Давно подмечено сходство переходных периодов в мировой культуре от античности к христианству и от Средневековья к Возрождению и Новому времени. Это сходство, с философско-антропологической точки зрения, наиболее ценно открытием человека в человеке (появлением новой, христианской души) в первом случае и открытием личности (индивидуального характера и его самоценности) во втором случае. Христианство открыло в человеке субъекта, четко отделило его от объектов окружающего мира и природы, наделило его свободой воли (самовластием), поставило перед ним задачу развития, восхождения своей души на пути к вечной жизни, к Абсолюту-Богу.
Личностный тип культуры XI–XIII вв. выразился и в таком явлении, как историзм, о котором уже говорилось ранее. Добавим только, что признаков исторического мироощущения в древнерусской культуре много. Один из них – тот, что литература не знала вымышленного героя, типажа, что было вызвано глубоким историзмом мышления, почерпнутым из христианской доктрины мироздания и не допускавшим вымысел в душеполезную литературу. Историзм оказывал огромное влияние на формирование жанровой системы русской литературы и искусства. Он заставляет древнерусскую мысль сконцентрировать внимание на житийной литературе как важнейшем жанре. Переводные и русские жития святых – не что иное, как исторические примеры «нового человека», указывающего пути жизни и спасения. Летописи также заполняются идеальными образами, служащими образцами для подражания. Историзм мироощущения заставлял современников, живущих в «мимоидущем» реальном времени чувствовать себя причастными ко времени вечному, соотносить любое событие своей жизни с библейской историей, с идеалом Христа.
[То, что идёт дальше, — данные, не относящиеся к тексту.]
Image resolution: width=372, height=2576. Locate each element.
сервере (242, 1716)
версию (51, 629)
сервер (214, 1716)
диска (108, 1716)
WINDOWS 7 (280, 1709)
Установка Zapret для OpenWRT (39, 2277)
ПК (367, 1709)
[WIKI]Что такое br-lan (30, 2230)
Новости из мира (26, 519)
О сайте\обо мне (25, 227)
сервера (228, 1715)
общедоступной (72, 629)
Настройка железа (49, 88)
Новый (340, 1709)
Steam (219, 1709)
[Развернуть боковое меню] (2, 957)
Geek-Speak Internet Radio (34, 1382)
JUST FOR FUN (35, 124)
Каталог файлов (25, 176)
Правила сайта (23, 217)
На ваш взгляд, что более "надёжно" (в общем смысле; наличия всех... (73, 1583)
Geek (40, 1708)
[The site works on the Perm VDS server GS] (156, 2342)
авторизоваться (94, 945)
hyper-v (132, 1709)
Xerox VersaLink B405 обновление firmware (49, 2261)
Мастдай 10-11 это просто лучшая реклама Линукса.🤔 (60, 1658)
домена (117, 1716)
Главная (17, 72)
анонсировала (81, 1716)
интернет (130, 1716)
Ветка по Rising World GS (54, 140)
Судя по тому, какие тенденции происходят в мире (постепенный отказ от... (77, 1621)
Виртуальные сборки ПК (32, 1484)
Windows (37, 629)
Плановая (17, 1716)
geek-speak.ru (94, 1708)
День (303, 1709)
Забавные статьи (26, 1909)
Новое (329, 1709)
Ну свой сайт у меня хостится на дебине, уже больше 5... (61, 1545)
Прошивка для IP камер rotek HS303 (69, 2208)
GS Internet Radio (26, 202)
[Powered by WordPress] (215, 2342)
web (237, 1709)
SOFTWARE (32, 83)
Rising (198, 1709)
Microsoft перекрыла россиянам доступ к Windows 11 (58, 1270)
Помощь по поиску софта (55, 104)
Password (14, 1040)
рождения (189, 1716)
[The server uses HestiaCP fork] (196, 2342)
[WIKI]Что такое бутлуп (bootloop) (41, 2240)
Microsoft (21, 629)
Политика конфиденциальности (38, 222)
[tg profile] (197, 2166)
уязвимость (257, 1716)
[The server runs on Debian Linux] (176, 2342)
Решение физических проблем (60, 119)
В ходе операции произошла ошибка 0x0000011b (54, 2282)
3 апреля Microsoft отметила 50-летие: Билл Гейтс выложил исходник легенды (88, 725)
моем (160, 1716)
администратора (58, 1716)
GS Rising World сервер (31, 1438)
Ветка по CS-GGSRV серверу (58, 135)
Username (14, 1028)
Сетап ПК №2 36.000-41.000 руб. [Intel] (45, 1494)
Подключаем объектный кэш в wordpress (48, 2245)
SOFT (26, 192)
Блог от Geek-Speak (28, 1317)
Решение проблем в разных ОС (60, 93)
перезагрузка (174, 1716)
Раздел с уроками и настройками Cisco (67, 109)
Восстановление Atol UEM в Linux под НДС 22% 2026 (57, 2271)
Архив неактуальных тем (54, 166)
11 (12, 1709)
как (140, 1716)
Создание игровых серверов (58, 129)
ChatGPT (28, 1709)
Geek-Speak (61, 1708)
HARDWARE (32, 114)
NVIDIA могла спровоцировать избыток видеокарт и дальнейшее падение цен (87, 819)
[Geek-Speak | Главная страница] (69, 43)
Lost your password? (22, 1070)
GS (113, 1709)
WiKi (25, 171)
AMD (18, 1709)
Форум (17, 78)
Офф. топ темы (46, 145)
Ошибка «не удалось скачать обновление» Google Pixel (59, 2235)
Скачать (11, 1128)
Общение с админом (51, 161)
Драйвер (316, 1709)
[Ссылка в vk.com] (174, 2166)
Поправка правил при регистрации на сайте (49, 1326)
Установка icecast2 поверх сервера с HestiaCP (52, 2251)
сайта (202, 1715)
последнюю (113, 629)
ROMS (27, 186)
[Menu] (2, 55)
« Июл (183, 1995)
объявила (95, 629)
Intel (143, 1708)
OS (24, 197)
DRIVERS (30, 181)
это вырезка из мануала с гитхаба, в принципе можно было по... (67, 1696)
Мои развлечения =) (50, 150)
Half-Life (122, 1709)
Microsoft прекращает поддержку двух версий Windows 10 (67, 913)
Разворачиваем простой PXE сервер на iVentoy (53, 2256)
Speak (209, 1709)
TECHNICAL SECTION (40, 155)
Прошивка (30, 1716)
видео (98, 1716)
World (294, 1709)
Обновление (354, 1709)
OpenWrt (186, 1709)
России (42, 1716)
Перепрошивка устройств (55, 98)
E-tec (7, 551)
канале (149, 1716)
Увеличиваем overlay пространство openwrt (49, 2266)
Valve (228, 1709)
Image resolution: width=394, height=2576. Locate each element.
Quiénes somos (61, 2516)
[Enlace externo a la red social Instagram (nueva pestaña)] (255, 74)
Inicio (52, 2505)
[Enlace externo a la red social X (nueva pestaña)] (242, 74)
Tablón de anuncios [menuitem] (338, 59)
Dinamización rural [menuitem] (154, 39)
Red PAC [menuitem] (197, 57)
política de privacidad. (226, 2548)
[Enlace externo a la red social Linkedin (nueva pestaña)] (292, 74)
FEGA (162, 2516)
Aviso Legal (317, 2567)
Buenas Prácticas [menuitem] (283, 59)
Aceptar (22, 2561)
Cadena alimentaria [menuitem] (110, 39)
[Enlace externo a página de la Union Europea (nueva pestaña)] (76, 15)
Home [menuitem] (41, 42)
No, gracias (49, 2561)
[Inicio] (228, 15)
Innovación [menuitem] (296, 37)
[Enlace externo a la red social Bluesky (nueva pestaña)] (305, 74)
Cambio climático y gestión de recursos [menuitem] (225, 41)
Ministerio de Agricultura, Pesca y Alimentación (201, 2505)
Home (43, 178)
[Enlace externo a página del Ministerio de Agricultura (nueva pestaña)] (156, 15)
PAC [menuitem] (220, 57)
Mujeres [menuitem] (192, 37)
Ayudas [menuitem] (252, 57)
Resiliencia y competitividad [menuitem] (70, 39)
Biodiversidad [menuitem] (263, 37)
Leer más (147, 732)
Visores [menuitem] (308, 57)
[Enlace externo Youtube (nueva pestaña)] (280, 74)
Постепенно создается и свой русский идеал святости, с которым начинают соизмерять и увязывать реальные события. Так, уже в XII столетии святые мученики Борис и Глеб предстают как образец праведности и истинности во всем. Например, говоря о перенесении мощей «страстотерпцев», автор «Слова о князьях» не преминул обратиться к русским князьям своего времени, находящимся в условиях раздробленности в постоянной агрессии друг к другу и использующих в качестве союзников «поганых половцев», с призывом «не враждовать на братию свою», так же как это делали Борис и Глеб: «Слышите князи, противящееся стареишей братьи и рать вздвижуще и поганые на свою братию наводящее, не обличил ти есть Бог на страшнем судищи. Како святые Борис и Глеб претерпеста брату своему не токмо отъятие власти, но отъятие живота».[362] Святые князья-мученики сразу стали небесными покровителями русского воинства, незримо сопровождающими войска, идущие по земле, на своих конях на небе практически наравне с Архангелом Михаилом, архистратигом небесного воинства. В дальнейшем сонм русских святых будет постоянно присутствовать на страницах произведений самых разных жанров, свидетельствуя о средневековом историзме особого рода – с обратной временной перспективой.
Наличие такой черты личностного типа культуры, как динамичность, доказывается прежде всего единовременным появлением большого числа сочинений, связанных с новым вероучением, душеполезных сборников и книг, летописей и житий, а также внежанровых произведений типа «Моления Даниила Заточника» и «Слова о полку Игореве». Подвижность всей культурной системы вызывалась объективными причинами: потребностью обеспечения христианской церкви всем необходимым для ведения богослужения (строительство храмов, их украшение фресками, мозаиками, иконами; наполнение богослужебной литературой и предметами культа и пр.), необходимостью организации миссионерской деятельности по привлечению в христианскую веру все новых и новых городов, областей, народностей; возникновением монастырей с библиотекой душеполезных книг и ведением летописания и т. п. Люди переходного периода должны были резко изменить образ жизни, отказавшись от языческих излишеств тела и переключившись на потребности невидимой души, что потребовало сложной и быстрой перестройки их менталитета. Динамичность тела, привычная для язычников, дружинников-воинов, не слезающих с коней и не расстающихся с оружием даже на пирах, охотников на бесконечных ловах, певцов, говорунов и плясунов на княжеских и боярских застольях и пр. теперь сменяется динамичностью души, обязанной каждодневно трудиться, восходя по ступеням самосовершенствования все выше и выше к Богу.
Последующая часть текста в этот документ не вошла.